Summer at The Salvation Army brings with it a number of new beginnings as officers around the country transfer to new appointments. Here at the Maritime Division we have nine new officers starting in five locations. Here is our final installment in a six-part series introducing you to them.
Majors Larry and Judy Goudie have been Salvation Army officers for nearly three decades, and yet there’s something quite unique about their latest posting: It’s not in Newfoundland. The Goudies, recently installed as Corps Officers in Fredericton, have served every previous posting of their career in their home province of Newfoundland and Labrador. In their last stop in Corner Brook, Major Larry served as Social Services Coordinator, while Major Judy was the Community Chaplain and Pastoral Care Officer. Major Larry is from Glover’s Harbour, N.L., which has a claim to fame as the home of a life-sized replica of the Guinness Record giant squid that washed ashore in 1878 (and is now depicted in a stamp from Canada Post). Major Judy hails from Woodstock, N.L. A few of their previous postings include Gander, Seal Cove, Peterview and Weselyville. We caught up with Major Larry this week to see how life in the Maritimes is going:
Tell us about your most recent posting in Corner Brook.
Larry Goudie: We were only there three years. I was Social Services Coordinator, so I was overseeing everything that fell under the umbrella of social services. This included Restore, Community and Family Services, our food bank and soup kitchen, and I did a lot of the Emergency Disaster Services for western Newfoundland. I enjoyed the ministry immensely in Corner Brook and I made a lot of contacts through a lot of work in the city itself, working with a lot of different groups. My wife was the Community Chaplain, so she worked a lot at the hospital and senior homes, and she thoroughly enjoyed her work as well.
You’ve never been posted in the Maritimes.

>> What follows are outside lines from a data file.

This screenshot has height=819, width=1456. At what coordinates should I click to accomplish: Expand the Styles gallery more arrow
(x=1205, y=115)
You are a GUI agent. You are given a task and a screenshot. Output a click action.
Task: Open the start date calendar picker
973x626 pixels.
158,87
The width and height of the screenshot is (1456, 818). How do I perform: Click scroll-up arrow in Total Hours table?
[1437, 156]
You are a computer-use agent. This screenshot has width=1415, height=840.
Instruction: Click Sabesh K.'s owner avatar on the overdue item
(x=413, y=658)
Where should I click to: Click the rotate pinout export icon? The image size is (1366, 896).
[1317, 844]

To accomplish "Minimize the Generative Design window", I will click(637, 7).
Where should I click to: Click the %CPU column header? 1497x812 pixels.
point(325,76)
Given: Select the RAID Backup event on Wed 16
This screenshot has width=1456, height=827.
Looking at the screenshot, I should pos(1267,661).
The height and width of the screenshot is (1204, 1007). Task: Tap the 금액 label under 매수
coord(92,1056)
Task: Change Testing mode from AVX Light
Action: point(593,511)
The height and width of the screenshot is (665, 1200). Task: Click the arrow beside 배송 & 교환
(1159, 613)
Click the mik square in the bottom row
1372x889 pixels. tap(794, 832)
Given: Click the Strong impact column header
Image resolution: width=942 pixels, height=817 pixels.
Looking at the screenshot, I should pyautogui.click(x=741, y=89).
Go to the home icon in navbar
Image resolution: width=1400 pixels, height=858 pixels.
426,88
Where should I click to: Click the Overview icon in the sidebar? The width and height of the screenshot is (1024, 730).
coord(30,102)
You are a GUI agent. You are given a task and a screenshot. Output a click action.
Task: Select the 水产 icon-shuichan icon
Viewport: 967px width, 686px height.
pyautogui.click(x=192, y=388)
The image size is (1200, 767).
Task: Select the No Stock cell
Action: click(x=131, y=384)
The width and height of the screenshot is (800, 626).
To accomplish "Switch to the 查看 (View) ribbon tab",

Do you have any personal experience with Fredericton?
LG: I was here in 2005. I was involved in Corrections when I was stationed in Gander, N.L., so I came here for a seminar on corrections.
What are your first impressions?
LG: The city itself is a beautiful city, and the Corps is beautiful as well – the building is tremendous. It seems to be a very friendly city. The services are a lot like what I’m used to back on the island, the worship is kind of free and easy. We have a lot of help, with some really good local officers and workers. Our previous work has helped us now and will help us in the future. I think the last eight years of work that we have done in the community and through social services has really prepared us to work beyond the four walls of the church. And we look forward to working with the community, making contacts and working in partnership with different groups.
Even in these early days, what goals or hopes do you have for this appointment?
LG: I think my goal is to really make our Corps a Community Church, and to make it really community minded – to think beyond the four walls of the church. That’s been my experience in the last eight years, and I’ve often said if I ever go back to Corps, I’ll go back with a completely different perspective on things. My perspective now is, sure it’s great to get together and worship and sing and enjoy the preaching and all that stuff, but there is world out there that’s really our mission field and that’s really where we need to do our work.